Summary of Antique Sultanabad Rugs
One of the most sought after Persian village weaving styles, antique 19th century and turn of the 20th-century Sultanabads are coveted for their high-decorative quality as well as for the individualized artistry of their stylized floral motifs. Woven in a series of villages in Western Central Persia, Sultanabad carpets employ overscale, spacious allover pattern designs that are highly prized for their versatility. They are equally gracious in modern settings as they are in more traditional decors. Because these carpets were often woven on a craft level in the home, the amount of creativity and spontaneity in the best Sultanabads is astonishing. It is no surprise that antique Sultanabads are the carpet of choice among many sophisticated interior designers.
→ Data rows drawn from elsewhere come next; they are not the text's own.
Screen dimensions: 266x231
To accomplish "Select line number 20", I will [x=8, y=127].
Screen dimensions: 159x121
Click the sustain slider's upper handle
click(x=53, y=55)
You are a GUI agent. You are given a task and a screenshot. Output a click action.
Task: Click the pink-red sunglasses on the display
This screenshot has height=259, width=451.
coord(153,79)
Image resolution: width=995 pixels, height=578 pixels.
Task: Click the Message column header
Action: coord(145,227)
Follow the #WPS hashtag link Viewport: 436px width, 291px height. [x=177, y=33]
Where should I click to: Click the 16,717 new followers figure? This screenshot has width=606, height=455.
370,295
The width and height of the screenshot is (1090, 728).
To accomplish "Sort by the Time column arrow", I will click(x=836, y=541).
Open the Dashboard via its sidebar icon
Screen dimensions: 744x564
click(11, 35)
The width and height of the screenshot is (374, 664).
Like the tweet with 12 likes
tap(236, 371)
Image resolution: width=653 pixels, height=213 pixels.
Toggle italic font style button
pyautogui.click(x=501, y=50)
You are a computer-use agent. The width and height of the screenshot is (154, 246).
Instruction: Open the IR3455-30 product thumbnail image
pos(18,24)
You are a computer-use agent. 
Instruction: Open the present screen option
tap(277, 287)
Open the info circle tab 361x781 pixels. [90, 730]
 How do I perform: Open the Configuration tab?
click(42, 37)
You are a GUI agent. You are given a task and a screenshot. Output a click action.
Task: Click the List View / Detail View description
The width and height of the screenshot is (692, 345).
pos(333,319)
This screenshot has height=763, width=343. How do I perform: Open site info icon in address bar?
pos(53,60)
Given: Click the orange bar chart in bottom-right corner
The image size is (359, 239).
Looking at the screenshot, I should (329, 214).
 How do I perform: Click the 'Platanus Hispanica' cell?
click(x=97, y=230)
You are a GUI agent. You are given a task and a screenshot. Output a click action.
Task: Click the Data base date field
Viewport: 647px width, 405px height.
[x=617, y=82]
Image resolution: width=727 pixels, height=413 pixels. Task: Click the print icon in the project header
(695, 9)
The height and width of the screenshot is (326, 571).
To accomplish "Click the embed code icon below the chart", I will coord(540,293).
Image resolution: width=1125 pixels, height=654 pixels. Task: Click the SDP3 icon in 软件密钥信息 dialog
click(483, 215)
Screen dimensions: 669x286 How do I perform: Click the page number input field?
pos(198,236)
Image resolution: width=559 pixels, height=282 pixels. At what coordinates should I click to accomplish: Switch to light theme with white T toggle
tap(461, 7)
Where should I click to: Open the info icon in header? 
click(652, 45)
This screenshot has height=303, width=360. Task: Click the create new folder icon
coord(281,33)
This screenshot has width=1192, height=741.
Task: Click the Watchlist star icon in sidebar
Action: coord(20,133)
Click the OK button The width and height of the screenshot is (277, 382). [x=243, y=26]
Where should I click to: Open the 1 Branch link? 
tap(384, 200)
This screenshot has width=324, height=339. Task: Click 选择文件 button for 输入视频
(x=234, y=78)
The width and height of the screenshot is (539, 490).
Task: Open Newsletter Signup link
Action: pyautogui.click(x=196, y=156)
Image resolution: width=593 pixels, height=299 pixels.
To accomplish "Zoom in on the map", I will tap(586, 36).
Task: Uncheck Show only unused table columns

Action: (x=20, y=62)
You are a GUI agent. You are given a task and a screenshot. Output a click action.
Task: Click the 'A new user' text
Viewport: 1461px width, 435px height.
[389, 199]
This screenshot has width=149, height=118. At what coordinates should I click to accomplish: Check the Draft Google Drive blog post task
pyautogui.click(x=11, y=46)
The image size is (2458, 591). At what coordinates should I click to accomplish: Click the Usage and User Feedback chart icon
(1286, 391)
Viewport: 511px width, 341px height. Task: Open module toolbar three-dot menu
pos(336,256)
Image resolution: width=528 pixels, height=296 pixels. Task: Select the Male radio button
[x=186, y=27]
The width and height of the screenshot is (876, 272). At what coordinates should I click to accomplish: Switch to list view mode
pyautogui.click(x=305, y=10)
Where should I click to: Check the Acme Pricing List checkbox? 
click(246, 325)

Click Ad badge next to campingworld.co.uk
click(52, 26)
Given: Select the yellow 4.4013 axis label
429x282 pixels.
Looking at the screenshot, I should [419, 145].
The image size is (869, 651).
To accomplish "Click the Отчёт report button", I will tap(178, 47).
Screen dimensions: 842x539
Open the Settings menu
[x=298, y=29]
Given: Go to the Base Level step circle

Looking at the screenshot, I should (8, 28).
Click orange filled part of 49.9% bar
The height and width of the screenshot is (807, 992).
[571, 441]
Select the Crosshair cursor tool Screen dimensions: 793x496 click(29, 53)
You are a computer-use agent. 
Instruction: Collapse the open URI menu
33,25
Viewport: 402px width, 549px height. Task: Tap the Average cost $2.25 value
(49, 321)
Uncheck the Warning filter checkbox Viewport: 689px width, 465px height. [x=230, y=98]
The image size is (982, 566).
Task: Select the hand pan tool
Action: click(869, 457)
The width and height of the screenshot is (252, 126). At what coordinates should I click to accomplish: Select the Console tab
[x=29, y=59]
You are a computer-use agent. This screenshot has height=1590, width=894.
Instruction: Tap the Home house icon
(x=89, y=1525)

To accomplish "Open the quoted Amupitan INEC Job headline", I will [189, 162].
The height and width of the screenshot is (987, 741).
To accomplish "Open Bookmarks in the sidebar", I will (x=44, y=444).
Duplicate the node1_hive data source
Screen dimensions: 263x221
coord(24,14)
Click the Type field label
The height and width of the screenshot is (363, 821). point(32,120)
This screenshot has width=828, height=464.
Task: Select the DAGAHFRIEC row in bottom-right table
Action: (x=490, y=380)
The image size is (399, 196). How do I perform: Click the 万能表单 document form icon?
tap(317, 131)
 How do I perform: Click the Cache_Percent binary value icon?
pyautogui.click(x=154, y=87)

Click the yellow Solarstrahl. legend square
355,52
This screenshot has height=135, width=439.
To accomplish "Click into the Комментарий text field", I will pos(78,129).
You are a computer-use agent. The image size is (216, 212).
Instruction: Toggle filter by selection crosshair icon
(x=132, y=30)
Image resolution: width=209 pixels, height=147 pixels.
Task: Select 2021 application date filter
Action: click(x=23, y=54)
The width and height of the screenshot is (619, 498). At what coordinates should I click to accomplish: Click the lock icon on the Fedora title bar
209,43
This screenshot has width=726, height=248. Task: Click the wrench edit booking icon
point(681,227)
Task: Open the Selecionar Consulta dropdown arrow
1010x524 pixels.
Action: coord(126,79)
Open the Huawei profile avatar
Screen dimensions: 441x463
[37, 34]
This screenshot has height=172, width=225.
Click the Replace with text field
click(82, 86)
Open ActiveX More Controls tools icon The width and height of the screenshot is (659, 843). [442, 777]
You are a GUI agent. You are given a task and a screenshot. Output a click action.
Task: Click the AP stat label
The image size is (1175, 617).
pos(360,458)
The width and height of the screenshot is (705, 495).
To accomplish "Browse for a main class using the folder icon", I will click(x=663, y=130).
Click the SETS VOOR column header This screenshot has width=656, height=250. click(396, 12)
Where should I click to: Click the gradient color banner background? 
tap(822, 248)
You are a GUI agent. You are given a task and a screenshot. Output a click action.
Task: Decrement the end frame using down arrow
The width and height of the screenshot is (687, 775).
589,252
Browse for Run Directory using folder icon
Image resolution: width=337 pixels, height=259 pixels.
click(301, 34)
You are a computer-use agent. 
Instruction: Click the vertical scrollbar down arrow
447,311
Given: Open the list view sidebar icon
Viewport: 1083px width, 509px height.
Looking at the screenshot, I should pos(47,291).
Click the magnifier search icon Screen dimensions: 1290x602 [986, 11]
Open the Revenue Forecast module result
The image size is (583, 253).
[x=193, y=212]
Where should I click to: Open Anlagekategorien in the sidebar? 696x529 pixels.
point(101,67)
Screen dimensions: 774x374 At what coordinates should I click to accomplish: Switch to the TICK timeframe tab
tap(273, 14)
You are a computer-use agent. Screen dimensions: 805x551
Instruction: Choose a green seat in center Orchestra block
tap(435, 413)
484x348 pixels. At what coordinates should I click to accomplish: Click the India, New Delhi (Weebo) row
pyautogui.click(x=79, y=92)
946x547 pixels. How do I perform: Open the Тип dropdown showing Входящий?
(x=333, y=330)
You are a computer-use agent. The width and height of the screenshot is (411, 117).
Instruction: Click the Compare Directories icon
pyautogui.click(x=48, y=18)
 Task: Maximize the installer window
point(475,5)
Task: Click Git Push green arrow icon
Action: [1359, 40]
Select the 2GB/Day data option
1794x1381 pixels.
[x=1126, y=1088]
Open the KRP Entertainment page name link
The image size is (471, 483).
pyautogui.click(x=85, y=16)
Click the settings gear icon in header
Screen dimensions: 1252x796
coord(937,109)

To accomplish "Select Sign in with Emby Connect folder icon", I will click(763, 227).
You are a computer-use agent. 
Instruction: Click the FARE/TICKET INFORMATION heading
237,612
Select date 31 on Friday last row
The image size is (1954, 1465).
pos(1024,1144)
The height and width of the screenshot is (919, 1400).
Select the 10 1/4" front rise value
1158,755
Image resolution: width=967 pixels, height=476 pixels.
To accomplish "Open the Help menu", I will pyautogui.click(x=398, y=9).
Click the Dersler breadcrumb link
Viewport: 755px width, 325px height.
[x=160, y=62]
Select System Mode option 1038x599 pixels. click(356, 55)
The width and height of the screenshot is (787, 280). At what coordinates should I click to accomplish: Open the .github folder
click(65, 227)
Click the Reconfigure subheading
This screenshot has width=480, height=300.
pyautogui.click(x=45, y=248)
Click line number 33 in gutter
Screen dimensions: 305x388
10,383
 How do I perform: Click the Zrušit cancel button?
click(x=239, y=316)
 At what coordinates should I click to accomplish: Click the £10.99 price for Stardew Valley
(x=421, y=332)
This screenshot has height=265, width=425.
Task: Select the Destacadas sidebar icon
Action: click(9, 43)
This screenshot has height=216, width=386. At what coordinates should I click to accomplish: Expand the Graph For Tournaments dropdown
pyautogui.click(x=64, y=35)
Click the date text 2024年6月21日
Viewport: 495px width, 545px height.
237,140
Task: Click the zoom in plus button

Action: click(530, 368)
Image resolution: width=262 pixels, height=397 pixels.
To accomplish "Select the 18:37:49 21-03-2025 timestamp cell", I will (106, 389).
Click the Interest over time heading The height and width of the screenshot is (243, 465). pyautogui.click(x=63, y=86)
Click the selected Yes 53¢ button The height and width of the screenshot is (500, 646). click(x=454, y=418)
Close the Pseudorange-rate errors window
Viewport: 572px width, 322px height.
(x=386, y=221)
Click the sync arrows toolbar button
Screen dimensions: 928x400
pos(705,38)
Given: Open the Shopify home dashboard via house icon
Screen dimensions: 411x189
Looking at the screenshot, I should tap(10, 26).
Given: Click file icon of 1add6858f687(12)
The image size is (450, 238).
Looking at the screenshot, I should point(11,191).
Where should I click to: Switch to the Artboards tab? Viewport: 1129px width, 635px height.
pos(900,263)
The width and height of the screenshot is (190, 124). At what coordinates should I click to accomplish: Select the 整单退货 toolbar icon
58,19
Stylized floral designs predominate, with the very spacious patterns of large-scale motifs the most prized. An exclusive subgroup, known as “Ivory Sultanabads,” are ardently sought after by connoisseurs internationally for their intensely luminous ivory to beige fields. Whether the field is ivory, rust, rose, blue or the occasionally found gold or yellow, their visual impact is sophisticated, yet contemporary, especially when paired with the allover botanical designs traditional to this style. These include Mina Khani (small circular rosettes), Mustafavi (stylized Garden of Paradise) and the much-loved Harshang (stylized Dragon and Blossom.) Sultanabad weavers also adored the classical Herati design, which presents diagonal lattices interconnecting stylized rosettes and frond motifs, with entirely unique variations of all of these patterns occasionally found.
Antique Sultanabads are one of the few 19th-century Persian weaving groups that produced a great variety of formats from room size to palace-size carpets. They created a limited series of rugs in very difficult to find, generous widths that are ideal for living room and sitting room settings.